### Given task 1
In the article comparing Buffy the Vampire Slayer and Friday Night Lights, which channel aired Buffy for its final two seasons?
### Given task 2
Write the next part of the article comparing Buffy the Vampire Slayer and Friday Night Lights, picking up after its last sentence.

### Passage given

■ ■ ■ ■ ■

From late October through mid-November, Vulture is holding a High-School-TV Showdown to determine the greatest teen show of the past 30 years. Each day, a different writer will be tasked with determining the winner of a round of the bracket, until New York Magazine TV critic Matt Zoller Seitz judges the finals on November 13. Today’s battle: Ken Tucker judges Buffy the Vampire Slayer versus Friday Night Lights. After you read, be sure to visit Vulture’s Facebook page to vote on which show should advance.
In Buffy The Vampire Slayer, adolescence is a curse; in Friday Night Lights, adolescence is fate. There are a lot of other things that distinguish these shows from each other — Buffy makes points about family, love, betrayal, death, and the afterlife through the lens of fantasy viewed primarily from a young, female point of view; Friday Night Lights grapples with family, class, love, betrayal, and football through the lens of realism viewed from a wide variety of points of view — but the difference between curse and fate is an elemental one.
Although it’s almost hard to imagine now in a Twilight–Hunger Games–Walking Dead era, Joss Whedon was taking a thoroughly discredited genre and attempting to both rehabilitate it and infuse it with tremendous emotion when he created Buffy, first as a lousy 1992 movie over which he had lost creative control and next as a series consigned to a critically disrespected channel, the WB (UPN for its final two seasons). Sure, The Walking Dead hasn’t won any more Emmys in major categories than Buffy did (the tally for both would be zero), but Dead exists in a climate in which the genre is assumed to contain metaphors for serious themes, whereas Buffy, in most critical circles, the TV industry, and most of the mass audience, never rose above cult status. That Whedon and a squad of immensely talented writers and directors managed to create seven sometimes uneven, more often brilliant, seasons of television is a remarkable feat that, as the years pass, seems ever more amazing.
By contrast, FNL existed in a post-Sopranos universe — and as a contemporary of Mad Men, the football drama’s seriousness of intent was immediately recognized via its large-scale, complex storytelling and its highly sophisticated, and in some ways still underrated, filmmaking style. Yet FNL didn’t get an easier ride than Buffy did — despite instant and widespread recognition of its excellence by critics and awards (including Emmys and a Peabody), it always lagged in the ratings and after each season was in perpetual danger of cancellation.

■ ■ ■ ■ ■

### Word and item position data
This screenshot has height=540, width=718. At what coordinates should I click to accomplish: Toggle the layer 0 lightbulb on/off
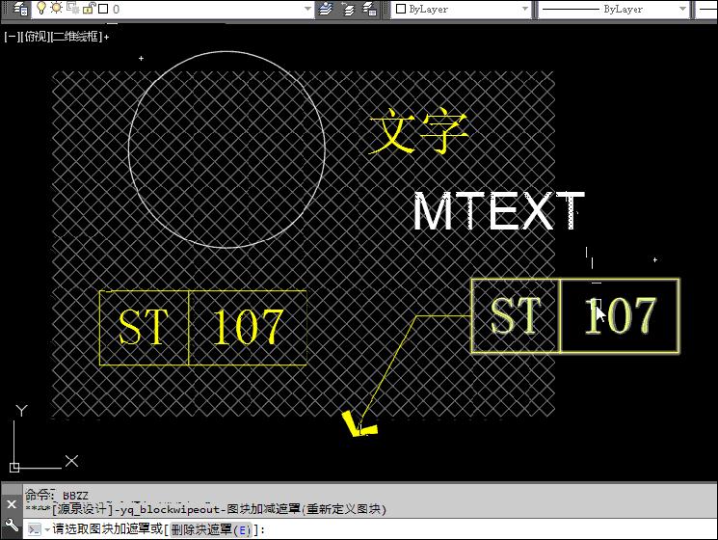(x=41, y=9)
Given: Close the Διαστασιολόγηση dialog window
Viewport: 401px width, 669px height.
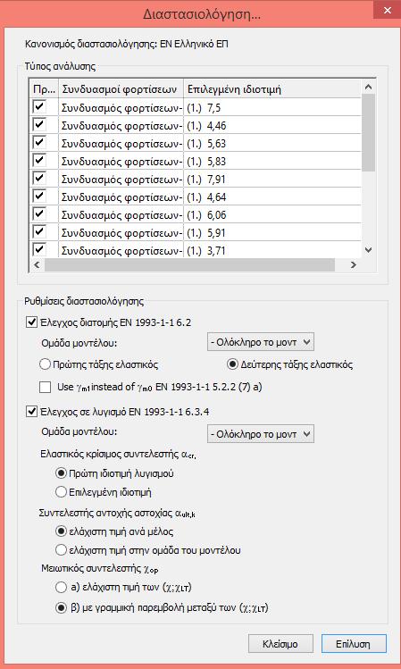Looking at the screenshot, I should (x=387, y=11).
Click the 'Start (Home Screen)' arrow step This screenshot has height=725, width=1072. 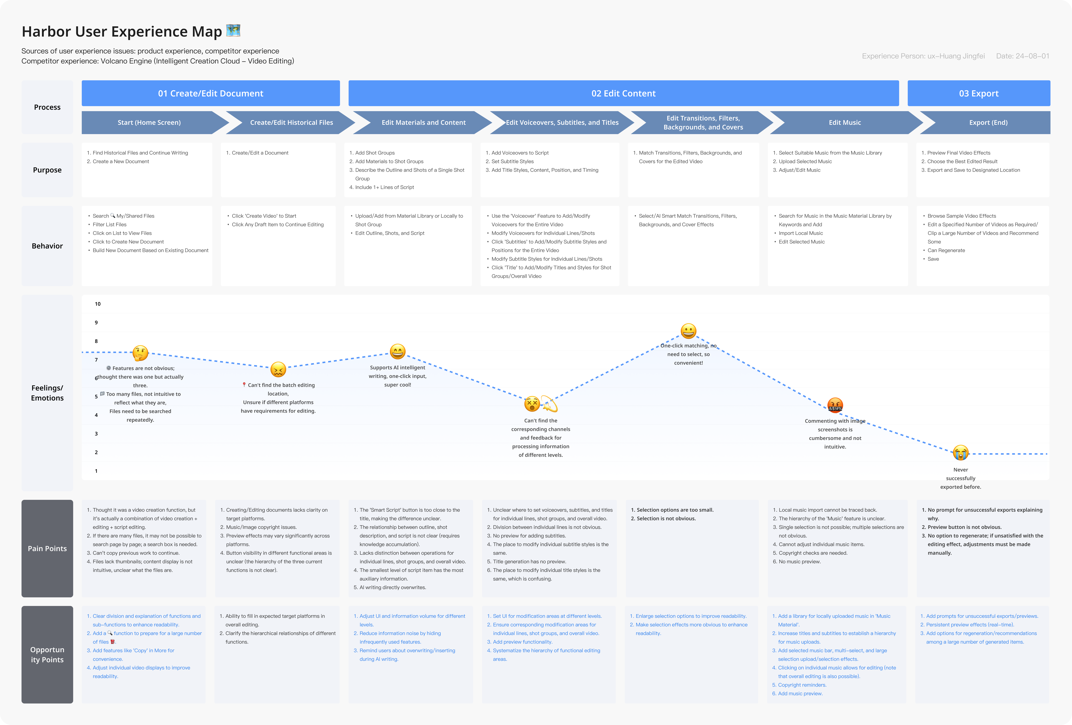(x=149, y=123)
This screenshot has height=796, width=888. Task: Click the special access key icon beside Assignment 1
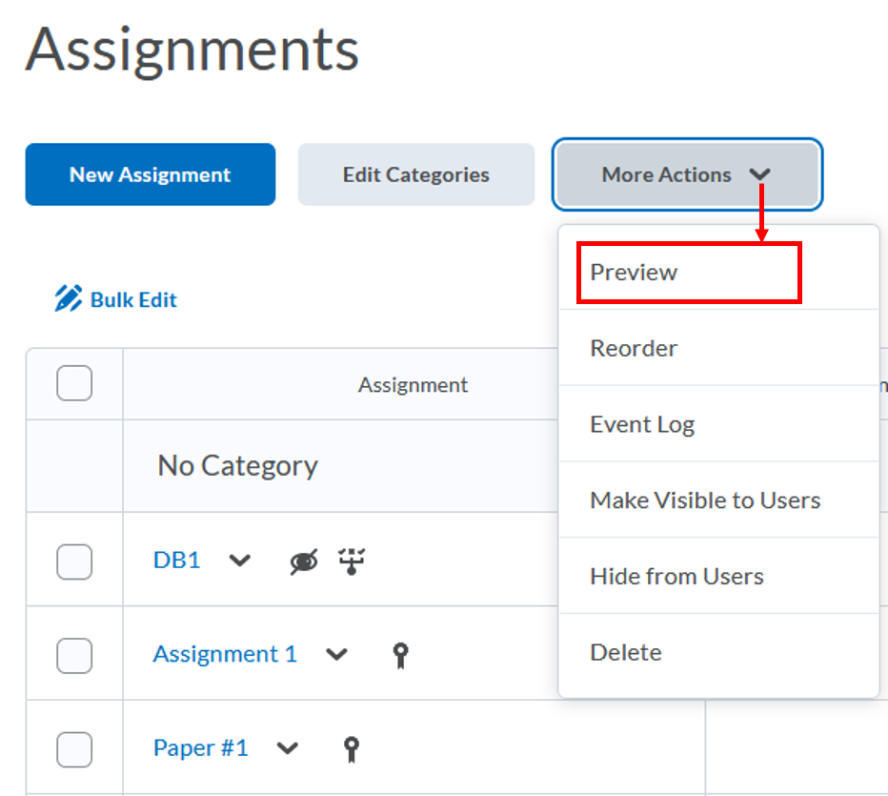click(x=400, y=654)
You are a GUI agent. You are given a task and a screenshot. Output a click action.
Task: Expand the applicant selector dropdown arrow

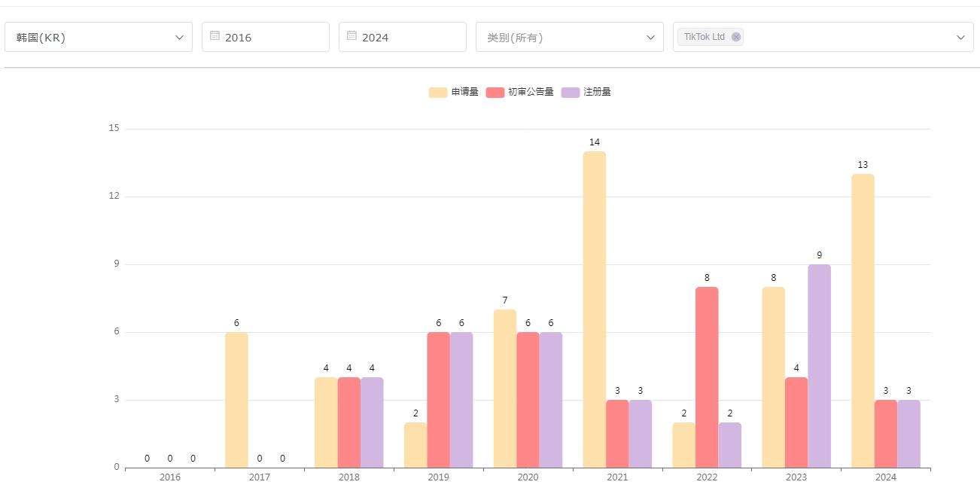tap(960, 37)
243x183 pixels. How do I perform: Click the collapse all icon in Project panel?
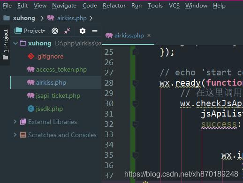coord(67,31)
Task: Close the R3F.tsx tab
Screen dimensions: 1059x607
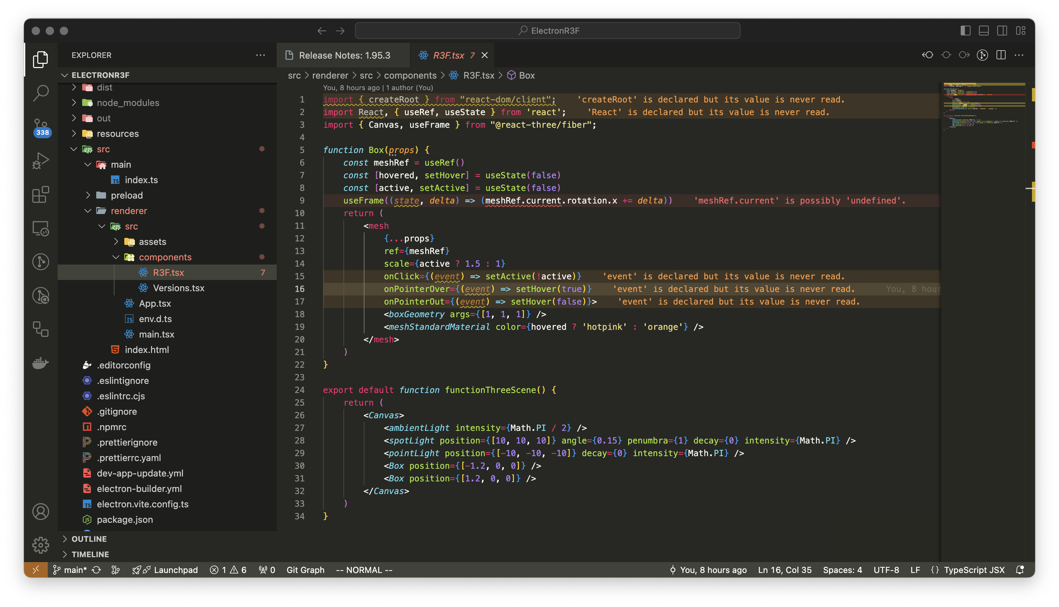Action: [x=485, y=55]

■ ■ ■ ■ ■

### Written answer 1
UPN

### Written answer 2
So, underdogs both — just as most high-school students see themselves. Buffy Summers, reluctant vampire slayer, latched onto her status as an alienated outsider who forms a family with Giles (the librarian, Watcher, and father-she-hasn’t-had), plus a group of differently alienated students that become her friends, her Scooby Gang, and her allies in battle against … well, against nothing less than evil incarnate. Evil was incarnated in various seasons in different guises, from a mummified Master to a deceptively mild-looking Mayor, as what Whedon and his fan-base alchemized into each season’s “Big Bad.” Oh, and one other thing about Buffy: She had an Angel, from whom she would learn the agony of true love and the pleasure of death.
Friday Night Lights offered a far wider range of adolescent experience with less intentional wit than Buffy but just as much, if not more, heart. By placing the series in tiny Dillon, Texas, and setting it against the backdrop of not just high school but the Holy Church of Southern High School Football, FNL’s creators — essentially, Peter Berg and Jason Katims “inspired by” (as the credit read) Buzz Bissinger’s source book — plunged American television into a world as rarely seen on TV screens as Buffy’s Hellmouth: working-class, racially diverse youths straining for adulthood, and adults straining to recapture their youth through hard work and idealism. (“Clear Eyes Full Hearts Can’t Lose” is as heartfelt a motto as the Vampire Slayer’s epitaph “Buffy Summers: She Saved the World. A Lot.”)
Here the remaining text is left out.